An investigator who was on the scene at Tupac’s murder in Las Vegas in 1996 said resolutely she believed Sean “Diddy” Combs was somehow connected to the assassination.
Tupac’s violent demise has taken on almost mythical proportions since he lost his life at the pinnacle of his hip-hop career nearly 30 years ago.
“This whole thing to me started in 1994 — the first time Tupac is shot,” Sheryl McCollum told NewsNation.
As most ardent Tupac fans remember vividly, the Me Against the World emcee was shot multiple times during a robbery at a studio in New York in Times Square in 1994. Tupac said it was very suspicious because Sean “Diddy” Combs was with Biggie and about 40 entourage members were in the same building.
“You ain’t gotta shoot somebody five times to take their jewelry and their money,” McCollum deduced. “Sean ‘Puffy’ Combs and his entourage of 40? Unharmed.
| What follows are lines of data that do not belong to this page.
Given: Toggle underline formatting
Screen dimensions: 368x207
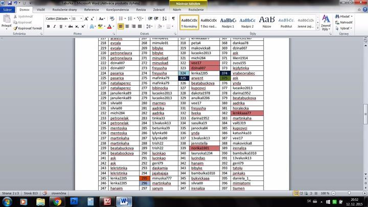Looking at the screenshot, I should tap(61, 26).
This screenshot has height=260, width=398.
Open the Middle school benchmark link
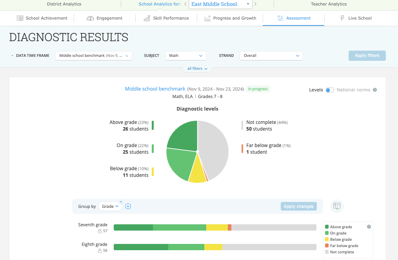[x=154, y=89]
Unthreatened.”
McCollum added that robbery as a reason for a shooting doesn’t make sense for another reason.
“How does that make sense to anybody that one person is going to be robbed and not the other 40? Who would have had more money and jewelry? Forty,” the investigator added.
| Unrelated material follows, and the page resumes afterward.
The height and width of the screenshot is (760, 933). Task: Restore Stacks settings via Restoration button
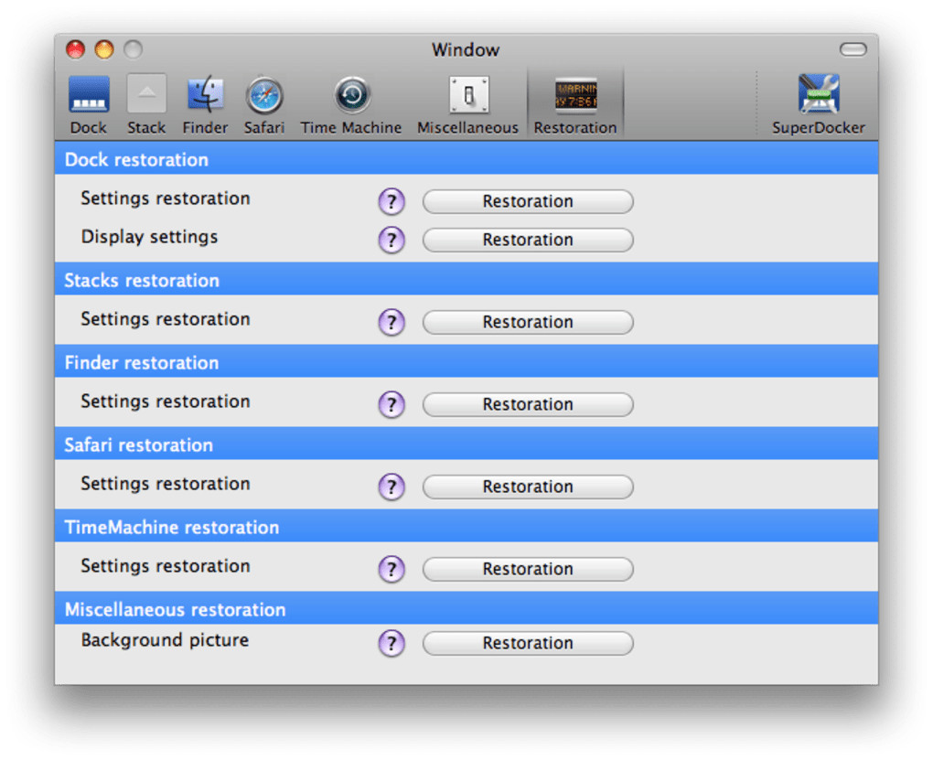tap(528, 322)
During his recovery, Shakur emphatically accused Biggie Smalls, aka Notorious B.I.G., and Diddy of orchestrating the incident. Tupac said he was particularly stunned that Biggie and Diddy did not seem shocked when Tupac stumbled into the studio covered in blood.
“Nobody approached me. I noticed that nobody would look at me,” Tupac told Vibe magazine in 1995.
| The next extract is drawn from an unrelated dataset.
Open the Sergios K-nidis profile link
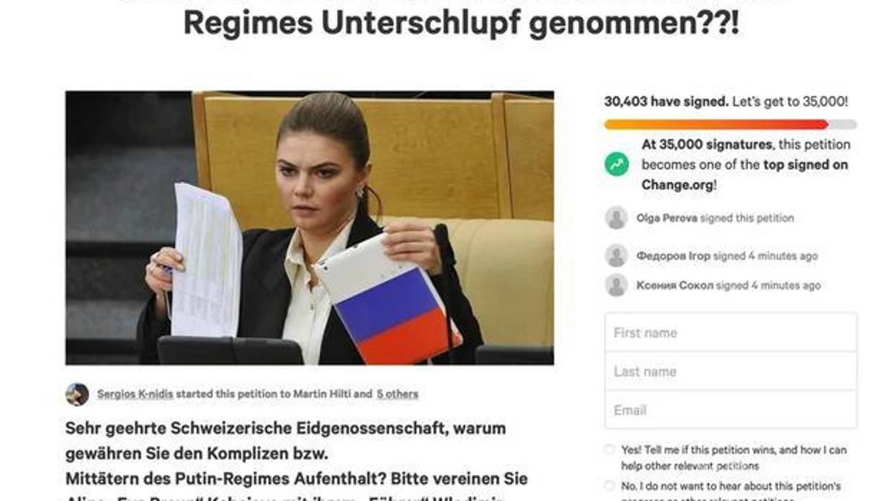 [135, 394]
Of course, two years after the first shooting, Tupac was fatally gunned down after he left the Mike Tyson boxing match at the MGM Grand Casino and Resort.
Diddy has vehemently denied being the mastermind behind both shootings, but McCollum is not so convinced. She noted the similarities between both violent episodes.
“Both times that Tupac Shakur is shot, he is trapped in something,” McCollum explained. “He’s trapped in an elevator, and then he’s trapped in a car. There is literally nowhere to run.”
The investigator also noticed something else peculiar.
“Both scenes though, ironically, don’t have video footage,” she added. “To me, this signifies somebody close to him knows his whereabouts on that day, that time and that location.
“That, to me, shrinks your suspect pool pretty good. Only a handful of people would have known where he was on both of those days,” McCollum stated.
In related news, the family of Tupac has reportedly hired an investigator to substantiate or disprove their belief that there is a connection between Diddy and Tupac on the night the latter lost his life, Billboard reports.